The door closes without another word and she waits until she hears the sounds of footsteps moving down the stairs. She lets out the breath she hadn't realized she was holding and takes the doll out from under the blanket.
She remembers her father telling her he was getting married again. She remembers him telling her that they were moving. She remembers meeting Irene for the first time. She remembers calling her mom because it made her dad happy.
She remembers thinking that Smallville wasn't just a name when they finally arrived. It was so much smaller than Metropolis. In size, in population, in everything. She remembers being unhappy because her father could no longer live the old house with his new wife.
She remembers her father's talk.
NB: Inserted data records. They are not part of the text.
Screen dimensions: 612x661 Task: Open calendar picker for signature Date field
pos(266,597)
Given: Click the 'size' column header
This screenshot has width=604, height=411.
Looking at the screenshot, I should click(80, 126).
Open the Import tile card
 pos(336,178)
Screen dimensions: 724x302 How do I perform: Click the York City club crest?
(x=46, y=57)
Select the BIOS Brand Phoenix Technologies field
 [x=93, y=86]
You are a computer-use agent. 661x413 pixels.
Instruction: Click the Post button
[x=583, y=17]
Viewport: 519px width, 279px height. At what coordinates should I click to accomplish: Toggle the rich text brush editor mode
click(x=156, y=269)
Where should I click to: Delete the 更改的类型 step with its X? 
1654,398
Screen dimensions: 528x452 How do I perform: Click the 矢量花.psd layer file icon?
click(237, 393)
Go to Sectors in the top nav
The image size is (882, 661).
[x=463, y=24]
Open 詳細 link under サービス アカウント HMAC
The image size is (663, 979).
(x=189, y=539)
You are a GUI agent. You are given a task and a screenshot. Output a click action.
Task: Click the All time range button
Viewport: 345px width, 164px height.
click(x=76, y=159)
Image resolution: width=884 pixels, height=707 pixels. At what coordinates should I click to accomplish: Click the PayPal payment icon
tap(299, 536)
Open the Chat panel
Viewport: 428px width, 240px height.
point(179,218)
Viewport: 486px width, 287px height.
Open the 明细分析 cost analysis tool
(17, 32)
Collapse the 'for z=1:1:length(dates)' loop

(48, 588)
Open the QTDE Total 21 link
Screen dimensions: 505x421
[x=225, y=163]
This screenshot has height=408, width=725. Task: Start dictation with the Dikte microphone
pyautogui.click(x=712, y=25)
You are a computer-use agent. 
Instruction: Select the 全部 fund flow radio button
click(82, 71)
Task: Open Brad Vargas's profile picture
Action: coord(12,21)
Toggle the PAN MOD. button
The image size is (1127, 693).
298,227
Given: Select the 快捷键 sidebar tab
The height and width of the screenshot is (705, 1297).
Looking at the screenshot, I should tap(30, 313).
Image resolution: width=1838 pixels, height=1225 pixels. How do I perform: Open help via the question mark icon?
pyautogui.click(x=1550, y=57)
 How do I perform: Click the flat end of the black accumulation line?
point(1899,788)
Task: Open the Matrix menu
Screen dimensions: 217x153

How he sat her down and told her that they weren't running from anything. That this was a new start. For him and her. He told her that it would be easier to make new friends if she would smile more, or at least be more outgoing. She remembers promising her father that she would try.
She remembers being shy before her mother died. Just barely.
She remembers creating a slightly hyperactive, somewhat perky, and completely outgoing personality. She remembers trying it out on her first day at Smallville Elementary and the positive results that came with it. She remembers letting it overtake her.
She remembers never looking back.
The doll still remains flawless in her hand. Years of being hidden in the bottoms of drawers and in the back of closets had done nothing to make its beauty fade. She wants it to burn, or drown, or rot. Because its only purpose is to remind her of a life that was taken away. One she could never go back to. One that only seemed to exist when she couldn't help it.
Her eyes sting now. The tears taking no mercy on her. She lets them come. She hopes they'll wash it all away.
She knows they won't.
She remembers meeting Clark. Remembers his kindness. She remembers thinking her mother would like him. She remembers that he was her first real friend. She thinks for second, only a second, that she could tell him about her mother. And then it fades away. Because she knows if she could ever find the courage to share it all with him, she probably couldn't think of a thing to say.
Suddenly her father yells from downstairs that Clark is here.
She curses something under her breath about timing, shoves the doll under her blanket again and runs for her bathroom. She turns on the water, ignoring her tear stained reflection and begins to wash away the memories. She hears Clark knock on her door and call her name.
"Just a minute," she yells.
"Pete and I were just heading to the Beanery;" he calls through the door. "We just stopped by to see if you wanted to come."
"Sure," he calls back, her voice showing no trace of the emotions only seconds before threatened to overcome her. She continues to cup her hands under the faucet, the water cleansing everything.
Clark moves to sit down on her bed absent-mindedly looking around the room. His eyes fall on the frayed ends of fake nylon hair peeking out from under the blanket. Curiosity wants him to pull back the cloth to see what it could be, but his manners prevent him from doing so.
"Hey Chloe," he says. "What's this under the blanket? A doll?"
"No," she says as she comes out of the bathroom. Her face now fresh and devoid of any sign of tears. "I don't play with dolls."